Dise implanta projeto contra drogas

Rita de Cássia Cornélio
| Tempo de leitura: 3 min

“O saber sem drogas” é o título provisório de um projeto desenvolvido pela Delegacia de Investigações Sobre Entorpecentes (Dise), que será colocado em prática em quatro escolas públicas de Bauru, inicialmente.

O objetivo do projeto é oferecer tratamento psicológico e amparo social aos alunos envolvidos com substâncias entorpecentes. Promover atividades preventivas em relação à saúde e dar suporte aos professores visando melhores condições de trabalho.

A prevenção é um dos “braços” da Dise. A atividade principal é a repressão e o combate ao narcotráfico, explica o delegado José Henrique Gomes dos Santos. “A prevenção já é feita através de outro projeto desenvolvido junto às empresas públicas. Fazemos palestras de prevenção e orientação.”

Para desenvolver o plano “O saber sem Drogas”, a Dise firmou parcerias com a Instituição Toledo de Ensino (ITE), Universidade do Sagrado Coração (USC) e Hospital de Reabilitação de Anomalias Craniofaciais (Centrinho), da Universidade de São Paulo (USP), e Diretoria de Ensino da Região de Bauru.

As parcerias vão permitir que estagiários de várias áreas atuem no apoio e na prevenção do dependente de drogas. “Vamos orientar os professores para que eles sejam multiplicadores de informações e saibam lidar com os dependentes dentro da sala de aula, tornando o ambiente mais saudável.”

Na prática, segundo o delegado, o projeto vai funcionar da seguinte maneira. “Os professores e diretores vão detectar o problema ou os focos do problema. As estudantes de Psicologia e de Serviço Social ficarão incumbidas de ajudar o estudante a se livrar da dependência.”

A família do dependente também será tratada pelo projeto. “Os familiares serão orientados pelos profissionais envolvidos no trabalho”, explica o delegado.

A saúde bucal e a constatação da necessidade de tratamento de possíveis doenças será um trabalho desenvolvido por profissionais do Centrinho.

Projeto piloto

Das 49 escolas estaduais existentes na cidade, quatro foram escolhidas para acolher o projeto piloto, segundo o delegado da Dise. “O plano poderá ser estendido”, ressalta.

Na opinião dele, num primeiro momento, os estagiários de psicologia direcionarão o trabalho, visando conscientizar o aluno a receber e aceitar o tratamento. “Com a aceitação do aluno, poderá ser iniciado o tratamento que poderá ser desenvolvido na própria escola ou, se necessário, na universidade”, preve.

Proposta abrangente

Na opinião do dirigente regional de ensino, professor Jair Sanches Vieira, a proposta da polícia Civil é abrangente e pode apresentar um resultado positivo. “O projeto é mais amplo do que uma simples palestra.
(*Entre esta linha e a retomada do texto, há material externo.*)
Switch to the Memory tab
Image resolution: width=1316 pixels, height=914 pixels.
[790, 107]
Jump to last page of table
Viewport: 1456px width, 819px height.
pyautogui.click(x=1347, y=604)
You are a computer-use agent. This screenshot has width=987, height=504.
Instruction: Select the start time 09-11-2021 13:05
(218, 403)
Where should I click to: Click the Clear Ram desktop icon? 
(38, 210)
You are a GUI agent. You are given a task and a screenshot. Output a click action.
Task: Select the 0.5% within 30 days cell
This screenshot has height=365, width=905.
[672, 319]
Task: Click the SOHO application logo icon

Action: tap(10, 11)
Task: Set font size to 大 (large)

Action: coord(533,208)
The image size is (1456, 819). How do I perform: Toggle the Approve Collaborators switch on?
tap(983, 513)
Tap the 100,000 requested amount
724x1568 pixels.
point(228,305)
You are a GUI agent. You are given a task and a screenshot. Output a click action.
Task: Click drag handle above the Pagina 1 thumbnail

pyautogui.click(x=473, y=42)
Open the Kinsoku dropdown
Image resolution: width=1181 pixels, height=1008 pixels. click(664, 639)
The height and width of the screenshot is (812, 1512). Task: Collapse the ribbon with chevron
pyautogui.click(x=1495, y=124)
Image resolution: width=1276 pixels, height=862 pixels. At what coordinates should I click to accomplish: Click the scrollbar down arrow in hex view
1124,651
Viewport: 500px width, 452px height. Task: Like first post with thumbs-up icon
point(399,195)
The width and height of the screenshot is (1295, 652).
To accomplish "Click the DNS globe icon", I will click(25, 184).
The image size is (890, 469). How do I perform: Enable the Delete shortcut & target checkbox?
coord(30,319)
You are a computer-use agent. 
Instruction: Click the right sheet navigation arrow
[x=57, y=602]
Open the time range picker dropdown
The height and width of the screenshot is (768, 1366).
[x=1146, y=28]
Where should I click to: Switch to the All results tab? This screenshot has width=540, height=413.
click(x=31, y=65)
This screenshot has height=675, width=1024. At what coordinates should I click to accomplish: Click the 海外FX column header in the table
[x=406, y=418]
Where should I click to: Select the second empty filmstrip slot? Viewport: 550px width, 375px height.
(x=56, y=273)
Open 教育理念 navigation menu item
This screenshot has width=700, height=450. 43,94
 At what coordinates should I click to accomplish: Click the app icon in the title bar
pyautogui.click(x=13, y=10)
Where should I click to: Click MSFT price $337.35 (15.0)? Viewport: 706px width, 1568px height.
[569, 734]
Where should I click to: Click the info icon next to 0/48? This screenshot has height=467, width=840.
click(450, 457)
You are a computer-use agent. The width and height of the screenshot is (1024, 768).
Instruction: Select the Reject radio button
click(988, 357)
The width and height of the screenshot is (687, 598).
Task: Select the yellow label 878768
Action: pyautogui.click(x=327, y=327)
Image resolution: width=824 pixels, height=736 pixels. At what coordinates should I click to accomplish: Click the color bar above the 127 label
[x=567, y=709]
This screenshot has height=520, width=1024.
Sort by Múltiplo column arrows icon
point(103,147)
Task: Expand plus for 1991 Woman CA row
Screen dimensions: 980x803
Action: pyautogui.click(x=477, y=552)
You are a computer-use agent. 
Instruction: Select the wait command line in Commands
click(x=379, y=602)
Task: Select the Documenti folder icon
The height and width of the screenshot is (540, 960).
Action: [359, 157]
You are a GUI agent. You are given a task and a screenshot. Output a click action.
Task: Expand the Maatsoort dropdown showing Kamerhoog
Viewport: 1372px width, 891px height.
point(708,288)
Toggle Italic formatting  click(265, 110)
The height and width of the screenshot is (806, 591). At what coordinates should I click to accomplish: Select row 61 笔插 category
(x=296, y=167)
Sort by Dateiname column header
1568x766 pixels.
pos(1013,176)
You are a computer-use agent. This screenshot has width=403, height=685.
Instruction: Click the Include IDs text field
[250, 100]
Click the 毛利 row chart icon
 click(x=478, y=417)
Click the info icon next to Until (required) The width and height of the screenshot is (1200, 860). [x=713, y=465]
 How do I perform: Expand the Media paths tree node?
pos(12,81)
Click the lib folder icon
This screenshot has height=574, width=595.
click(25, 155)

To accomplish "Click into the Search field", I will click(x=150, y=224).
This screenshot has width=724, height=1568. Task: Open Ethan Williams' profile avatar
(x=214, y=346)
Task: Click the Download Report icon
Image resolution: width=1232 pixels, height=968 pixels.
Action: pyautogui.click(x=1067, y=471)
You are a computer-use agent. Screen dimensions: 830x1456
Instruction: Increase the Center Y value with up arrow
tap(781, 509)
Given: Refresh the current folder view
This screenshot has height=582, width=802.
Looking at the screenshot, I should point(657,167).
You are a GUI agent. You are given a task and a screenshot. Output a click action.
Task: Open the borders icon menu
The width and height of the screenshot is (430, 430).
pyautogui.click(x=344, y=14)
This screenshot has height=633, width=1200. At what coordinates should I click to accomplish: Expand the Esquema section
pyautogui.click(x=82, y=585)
Ele abrange, inclusive a família do estudante”, destaca.

O professor acredita que, ainda no primeiro semestre deste ano, o projeto seja implantado nas quatro escolas escolhidas. “Das 49 escolas, quatro foram escolhidas por aglutinar, além dos alunos daquele bairro, uma população vinda de outros”, afirma.

De acordo com ele, as escolas escolhidas foram; Luiz Castanho de Almeida, na Vila Falcão; Durval Guedes, no Jardim Ouro Verde; Francisco Alves Brizola, no Geisel e Walter Barreto, no Núcleo Octávio Rasi. “Indicamos essas escolas porque elas agregam uma população externa. Jovens que ficam na porta das escolas”, revela.

O projeto será expandido, promete o professor. “A proposta é ampliar. Vamos começar com um grupo menor e, posteriormente, vamos estender a outras escolas. As quatro escolas escolhidas é onde os professores têm mais disponibilidade para este trabalho.”

A proposta, segundo Sanches é atingir os alunos de 5 a 8ª séries. “O Saber Sem Drogas” será desenvolvido em quatro etapas. Na primeira, os policiais civis vão orientar os professores e funcionários das escolas a detectarem o problema. Identificar o usuário de drogas.”

Na segunda fase, os professores e funcionários vão dizer a este aluno que estão dispostos a ajudá-lo. “Vamos dizer a eles que estamos aqui e que podemos ajudá-lo.” Na terceira fase, os estagiários estarão se apresentando para a família do estudante e mostrando que há possibilidade de mudanças.” Por último, serão desenvolvidas palestras de prevenção ao uso de entorpecente.